Antes de contar esse causo ocorrido no final da década de 1970, quero fazer uma constatação: toda vez que ignoro meus princípios, eu me dou mal. Isto posto, vamos à história.
Após o final da festa junina da Unidade Gameleira, do Colégio Tiradentes de Belo Horizonte, de madrugada, eu e um grupo de amigos residentes em Bernardo Monteiro (Contagem) fizemos a pé um percurso de aproximadamente três quilômetros até a praça Louis Ensch (mais conhecida como praça da Magnesita), na Cidade Industrial, onde aguardaríamos o primeiro ônibus para voltarmos para casa. Era a primeira vez que eu saia com eles.
Eu tinha bebido cerveja e não fui ao banheiro antes de sair da festa. Estava apertado e a vontade de urinar foi crescendo à medida em que caminhava. Não sou adepto de mijar em qualquer lugar, e na avenida Amazonas não havia onde eu me esconder para fazer um discreto xixi.
Fui andando e tentando conciliar estas duas coisas inconciliáveis, sem ver solução. Estava com vergonha das meninas, mas sem conseguir convencer a bexiga a aguardar mais um pouco.
Na última etapa da caminhada, a uma quadra da parada de ônibus, vi uma banca de jornais que surgiu para mim como um oásis surge para um tuaregue: a salvação. Deixei os colegas se adiantarem, me encostei na banca, de costas para a rua, e comecei a me aliviar.
Não tinha ainda vertido metade da urina quando ouvi alguém, atrás de mim, dizer de forma agressiva:
– Tanto lugar para mijar e você vem mijar na minha banca!

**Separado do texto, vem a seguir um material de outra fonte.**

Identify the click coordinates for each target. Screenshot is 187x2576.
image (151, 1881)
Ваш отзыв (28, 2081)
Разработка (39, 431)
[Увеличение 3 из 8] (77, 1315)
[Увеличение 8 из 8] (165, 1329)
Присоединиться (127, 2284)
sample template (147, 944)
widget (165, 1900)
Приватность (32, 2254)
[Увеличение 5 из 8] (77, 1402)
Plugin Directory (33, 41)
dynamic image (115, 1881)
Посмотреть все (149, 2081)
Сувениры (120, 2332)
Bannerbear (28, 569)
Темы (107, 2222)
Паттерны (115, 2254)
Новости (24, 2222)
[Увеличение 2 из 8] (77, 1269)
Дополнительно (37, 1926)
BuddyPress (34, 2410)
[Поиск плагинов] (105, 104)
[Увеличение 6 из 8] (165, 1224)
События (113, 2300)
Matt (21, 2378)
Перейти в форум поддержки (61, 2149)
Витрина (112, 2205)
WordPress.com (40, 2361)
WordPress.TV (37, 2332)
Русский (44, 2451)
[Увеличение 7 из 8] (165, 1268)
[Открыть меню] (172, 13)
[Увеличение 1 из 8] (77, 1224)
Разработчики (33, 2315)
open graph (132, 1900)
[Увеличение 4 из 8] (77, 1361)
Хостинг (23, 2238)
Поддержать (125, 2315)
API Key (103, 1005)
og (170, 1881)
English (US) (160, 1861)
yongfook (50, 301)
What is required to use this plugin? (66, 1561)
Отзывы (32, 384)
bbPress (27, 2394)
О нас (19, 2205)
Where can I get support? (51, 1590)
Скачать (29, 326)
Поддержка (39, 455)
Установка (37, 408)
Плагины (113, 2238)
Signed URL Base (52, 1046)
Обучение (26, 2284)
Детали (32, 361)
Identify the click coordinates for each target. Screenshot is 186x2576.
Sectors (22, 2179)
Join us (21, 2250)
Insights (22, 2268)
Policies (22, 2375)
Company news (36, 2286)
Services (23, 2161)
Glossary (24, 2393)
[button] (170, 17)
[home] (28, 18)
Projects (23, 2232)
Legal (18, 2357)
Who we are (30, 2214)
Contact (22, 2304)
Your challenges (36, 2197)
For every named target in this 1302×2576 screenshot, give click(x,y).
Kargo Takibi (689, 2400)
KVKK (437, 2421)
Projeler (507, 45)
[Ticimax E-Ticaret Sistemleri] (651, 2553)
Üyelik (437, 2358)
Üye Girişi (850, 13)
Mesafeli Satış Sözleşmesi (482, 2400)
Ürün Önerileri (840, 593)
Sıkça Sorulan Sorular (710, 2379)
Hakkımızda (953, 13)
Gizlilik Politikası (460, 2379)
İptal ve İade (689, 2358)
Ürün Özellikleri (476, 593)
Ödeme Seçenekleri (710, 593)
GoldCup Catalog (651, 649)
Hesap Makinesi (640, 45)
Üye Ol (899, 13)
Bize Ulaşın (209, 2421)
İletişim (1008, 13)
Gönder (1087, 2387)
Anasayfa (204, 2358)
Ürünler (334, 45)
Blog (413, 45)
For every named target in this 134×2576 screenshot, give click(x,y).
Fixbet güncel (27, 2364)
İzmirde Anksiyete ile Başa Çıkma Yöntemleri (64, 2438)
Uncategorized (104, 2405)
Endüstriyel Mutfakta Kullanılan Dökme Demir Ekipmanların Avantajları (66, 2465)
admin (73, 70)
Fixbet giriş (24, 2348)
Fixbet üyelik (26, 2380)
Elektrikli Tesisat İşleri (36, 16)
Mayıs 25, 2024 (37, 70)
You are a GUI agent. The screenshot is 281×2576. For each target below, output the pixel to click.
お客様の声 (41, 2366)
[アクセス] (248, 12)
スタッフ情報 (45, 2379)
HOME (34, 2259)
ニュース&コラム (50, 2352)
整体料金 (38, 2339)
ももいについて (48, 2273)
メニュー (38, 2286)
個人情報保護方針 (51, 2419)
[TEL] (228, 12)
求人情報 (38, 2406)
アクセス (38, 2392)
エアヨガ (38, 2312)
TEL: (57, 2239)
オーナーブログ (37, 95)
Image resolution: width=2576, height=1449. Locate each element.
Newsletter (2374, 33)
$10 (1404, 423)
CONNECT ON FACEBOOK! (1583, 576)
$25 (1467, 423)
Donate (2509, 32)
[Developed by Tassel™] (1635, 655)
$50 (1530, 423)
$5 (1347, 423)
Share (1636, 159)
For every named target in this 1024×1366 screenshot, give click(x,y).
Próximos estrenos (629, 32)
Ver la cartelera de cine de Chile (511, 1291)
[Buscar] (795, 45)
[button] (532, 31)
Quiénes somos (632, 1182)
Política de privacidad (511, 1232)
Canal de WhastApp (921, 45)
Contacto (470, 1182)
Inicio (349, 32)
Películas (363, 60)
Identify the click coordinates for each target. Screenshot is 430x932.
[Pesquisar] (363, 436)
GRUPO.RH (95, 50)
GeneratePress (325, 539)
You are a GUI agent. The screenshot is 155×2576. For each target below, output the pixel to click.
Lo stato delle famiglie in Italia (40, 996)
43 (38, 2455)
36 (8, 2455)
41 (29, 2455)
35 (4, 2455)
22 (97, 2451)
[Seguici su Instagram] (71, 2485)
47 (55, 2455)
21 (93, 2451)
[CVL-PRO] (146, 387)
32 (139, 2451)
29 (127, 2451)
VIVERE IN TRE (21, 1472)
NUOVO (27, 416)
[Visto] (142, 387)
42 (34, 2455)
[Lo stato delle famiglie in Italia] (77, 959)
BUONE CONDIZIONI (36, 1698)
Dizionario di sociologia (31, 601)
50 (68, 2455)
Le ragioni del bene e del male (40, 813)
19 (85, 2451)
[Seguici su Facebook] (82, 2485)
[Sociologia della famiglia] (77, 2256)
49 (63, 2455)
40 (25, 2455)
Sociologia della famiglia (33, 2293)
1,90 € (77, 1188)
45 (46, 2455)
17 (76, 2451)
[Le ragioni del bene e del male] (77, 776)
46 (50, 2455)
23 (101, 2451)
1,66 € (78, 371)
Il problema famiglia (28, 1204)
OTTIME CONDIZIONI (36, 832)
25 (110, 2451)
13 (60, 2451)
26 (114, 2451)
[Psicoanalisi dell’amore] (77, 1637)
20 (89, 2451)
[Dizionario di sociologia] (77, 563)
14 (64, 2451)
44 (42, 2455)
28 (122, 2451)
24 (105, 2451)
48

Me assustei, tentei cortar um fluxo, mas foi inútil. Era como disse o escritor americano John Green: “Fazer xixi é como um bom livro, pois é muito, muito difícil parar depois de começar.”
Quanto mais ele me xingava, eu continuava a urinar, um mijo que parecia não ter fim, até que todo o conteúdo se foi. Fechei a braguilha e, cabisbaixo e envergonhado, apressei o passo para sair dali e alcançar meus colegas. Não contei nada a ninguém e sempre que passava pela banca de revistas pedia desculpas mentais ao proprietário: “Foi mal!”.